Bronze metalworking had become a large-scale industrial activity by the Late Shang period. It required both technological expertise and considerable social and political organization. Hundreds of laborers were involved in mining the ore, gathering the fuel to melt the ore and extract the metals, and pouring the molten bronze (an alloy of copper and tin) into clay molds. Skilled artisans created the clay models and sectional molds used for the piece-mold bronze casting. This casting process, which had developed in China during its early Bronze Age, permitted the precise detailing of intricate motifs. After the bronze had cooled and hardened in the molds, the Shang artisans hand-tooled and polished the final product. Initially based on clay Neolithic prototypes, the shape and décor of the Shang bronzes took on a distinctive artistic style, involving intricate designs of animal shapes and other symbolic motifs.

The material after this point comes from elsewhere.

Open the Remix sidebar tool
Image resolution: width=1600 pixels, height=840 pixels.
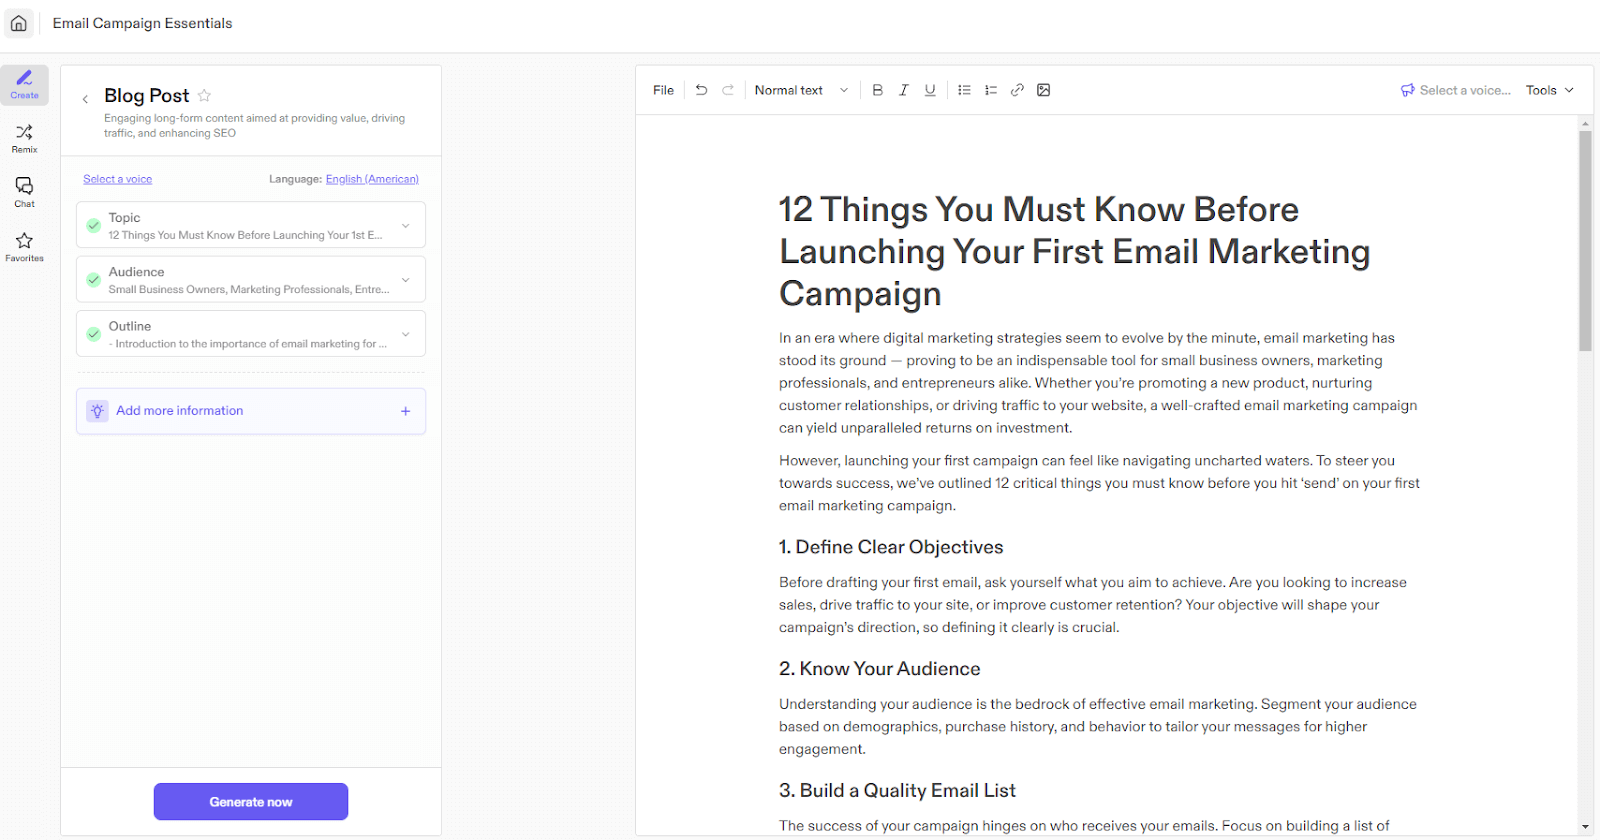[x=24, y=138]
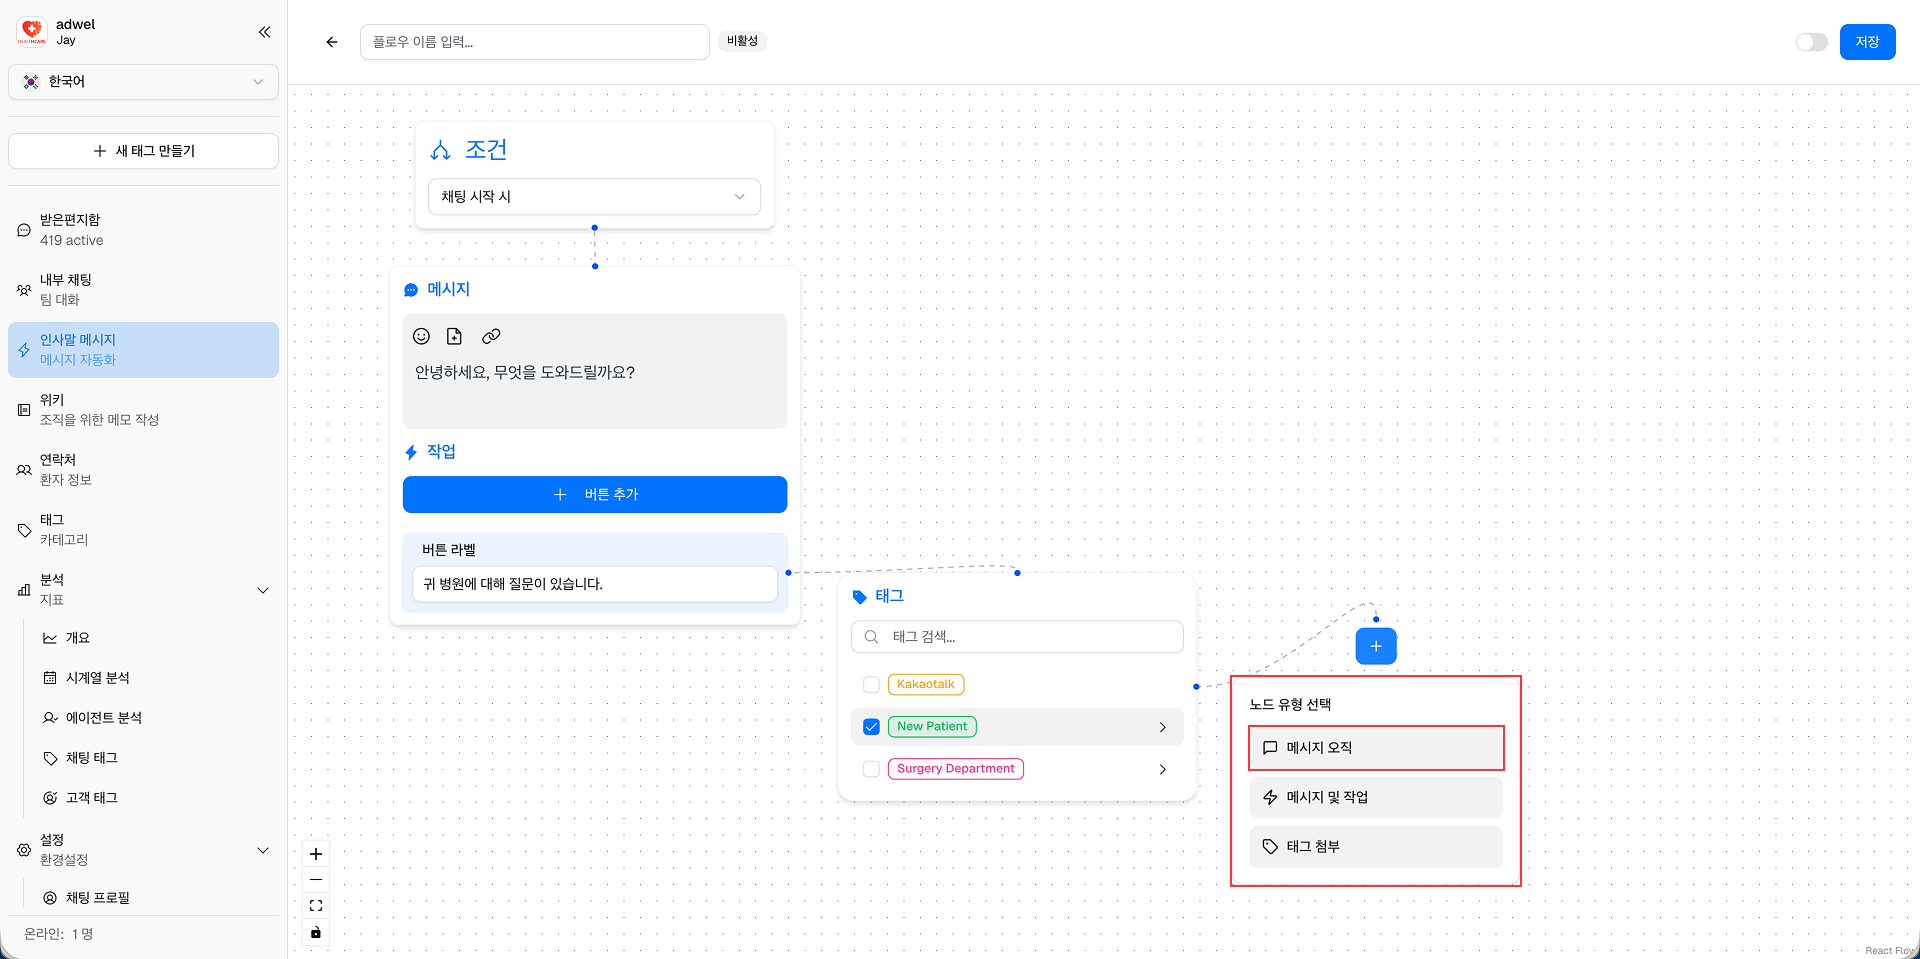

Many characteristics of Shang culture, including burial practices, pot shapes, and design motifs, can be traced to the Neolithic cultures of eastern China. Metalworking and the horsedrawn chariot entered China from the northwest. The Shang developed their metalworking from small-scale primitive forms into an organized industry. Horsedrawn chariots were introduced toward the end of the 13th century bc. Richly ornamented with bronze, they demonstrated the prestige and status of the Shang elites. Combined with the advent of a writing system, these cultural developments contributed to the stratified Bronze Age civilization of the Shang.
The writing system of the Late Shang built on early forms of Chinese writing that had emerged during the late Neolithic and early Shang periods. In the Shang system, and in Chinese writing ever since, each word was represented by a single distinctive symbol, called a character, that recorded its sound and meaning. The scribes of the Late Shang wrote their inscriptions with a vocabulary of more than 1,700 commonly used characters. The Shang writing system was the antecedent of the traditional Chinese system, which had more than 40,000 characters.
The Shang oracle-bone and bronze inscriptions provide the earliest evidence of a calendar in China. The inscribed dates show that the Shang measured time by days, weeks, and, less frequently, months. The Shang named days in a recurring 60-day cycle and assigned 10 days to each week. The months varied in length in accordance with the lunar cycle. Each yue (month or moon) was numbered, with the first month of the year linked either to the winter solstice or to the start of the agricultural season in early summer. The year usually had 12 months, although the Shang occasionally added a 13th or 14th month to synchronize the lunar months with the solar year. By the end of the dynasty, the Shang were intermittently recording the number of the king’s ritual cycle, which was about a year in length. The king was not named, however, and the precise dates of individual reigns have not been firmly established.
The discovery and decipherment of the Late Shang oracle-bone inscriptions during the first decades of the 20th century confirmed that the Shang had been a truly historical dynasty, rather than a legendary one. Many Shang cultural developments were adopted and modified by the Zhou and the cultures that followed. Like the Shang kings, the Zhou rulers presided over a state in which political and religious processes were inseparable. They continued the Shang tradition of appealing to divination to resolve matters of state. They also continued the practice of ancestor worship. The high god, Di, continued to stand at the apex of the religious pantheon, sharing that position with the Zhou deity Tian (Heaven). The Zhou used, and further developed, the Shang written script. The attention to ritual that was so evident in the Shang inscriptions also became a feature of many Zhou classical texts.